Avellino – L’apertura ai mercati internazionali è una delle spade di Damocle che si abbatte sulla nostra regione.
La Campania, infatti, si conferma fanalino di coda dell’Italia per quanto riguarda la propensione all’export delle imprese, la quantità di merci importate, gli investimenti dei capitali esteri in Italia e gli investimenti degli italiani all’estero. Il dato è emerso dall’Atlante della competitività realizzato da Unioncamere, aggiornato alla fine di settembre 2008.

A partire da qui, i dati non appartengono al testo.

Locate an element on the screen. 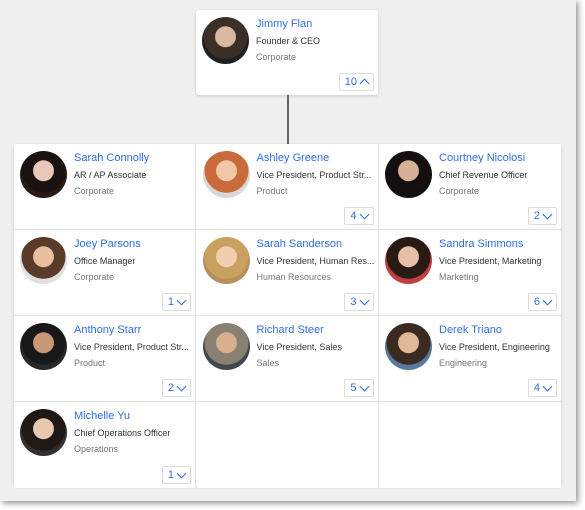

L’indice medio dell’intera penisola è pari a 24,8 e in questo contesto il Sud conta esattamente la metà con 12,9. La Campania si attesta sul 10,9. Peggio solo la Calabria, con 1,4, e il Lazio con 8,8.
In effetti la Campania è prima nel Mezzogiorno per quota di merci esportate ma la debolezza strutturale deriva dalla mancanza di investimenti diretti esteri in Campania. Allo stesso tempo gli investimenti degli imprenditori campani all’estero sono tra i più bassi degli altri colleghi italiani.
Sorprese poi per quanto riguarda la posizione delle singole province.
Secondo i dati Unioncamere, Avellino è la più aperta ai mercati internazionali, con un indice pari a 18,7, addirittura più alto della media del resto del Mezzogiorno. Fanalino di coda è invece la provincia di Benevento con un tasso di apertura pari a 2,1. Caserta si attesta sul 7,6 mentre Napoli e Salerno rispettivamente sul 10,2 e 19,6.